-- EXERCISE --
Images in the records should be skipped while the rest is transcribed verbatim.

[Screenshot grounding data]

┏━━

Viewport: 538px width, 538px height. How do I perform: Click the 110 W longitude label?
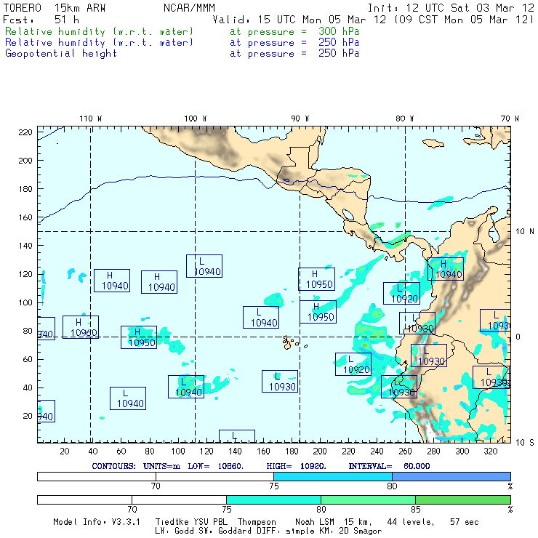point(90,119)
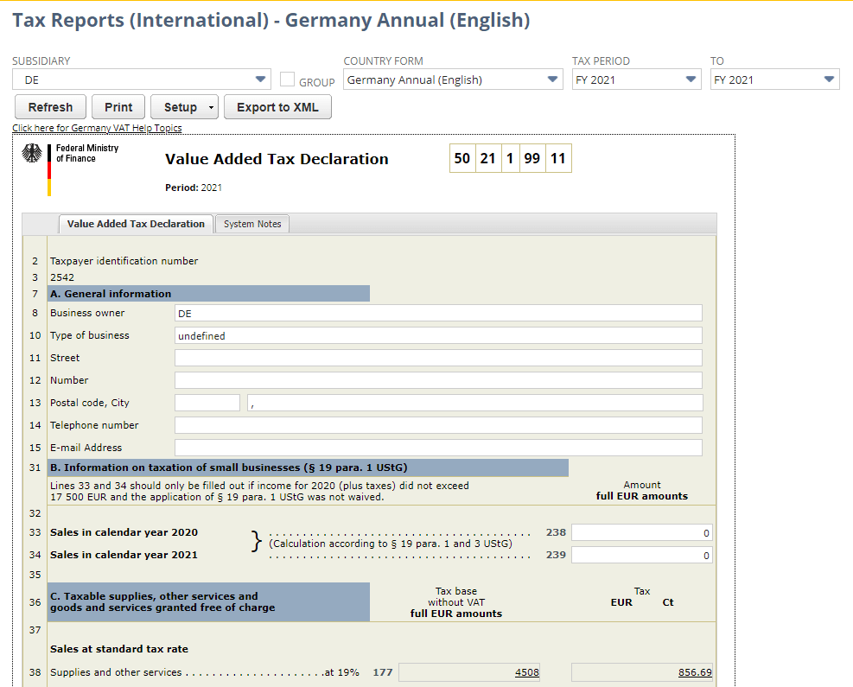Open the TAX PERIOD dropdown
The height and width of the screenshot is (687, 853).
691,79
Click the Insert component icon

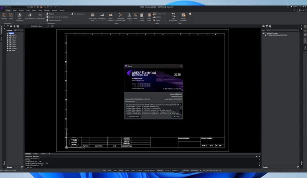point(19,15)
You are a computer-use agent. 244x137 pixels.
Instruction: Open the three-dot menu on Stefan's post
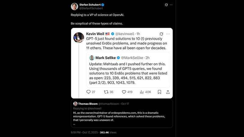(x=171, y=5)
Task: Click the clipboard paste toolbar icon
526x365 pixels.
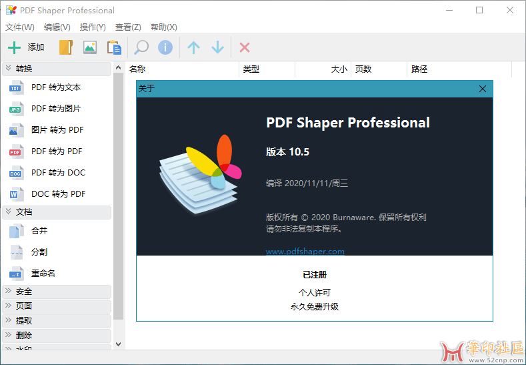Action: click(114, 47)
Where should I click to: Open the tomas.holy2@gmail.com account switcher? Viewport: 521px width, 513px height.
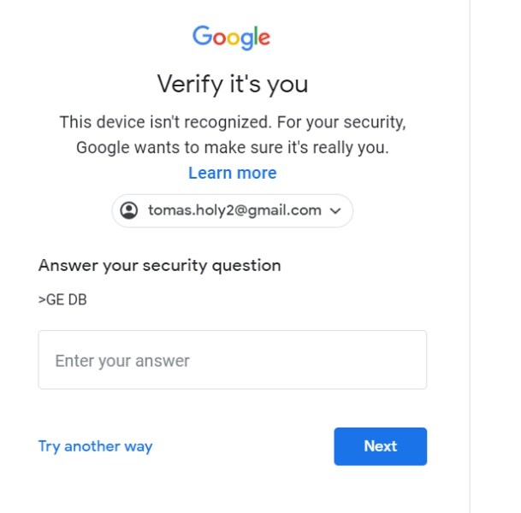click(x=233, y=210)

┗━━

-- ANSWER SECTION --
Viewport: 538px width, 538px height. How do I perform: Click the 110 W longitude label?
point(90,119)
Open the TAX PERIOD dropdown
The height and width of the screenshot is (687, 853).
691,79
Click the Insert component icon

point(19,15)
You are a computer-use agent. 244x137 pixels.
Instruction: Open the three-dot menu on Stefan's post
(x=171, y=5)
Task: Click the clipboard paste toolbar icon
526x365 pixels.
Action: click(114, 47)
Where should I click to: Open the tomas.holy2@gmail.com account switcher? Viewport: 521px width, 513px height.
click(x=233, y=210)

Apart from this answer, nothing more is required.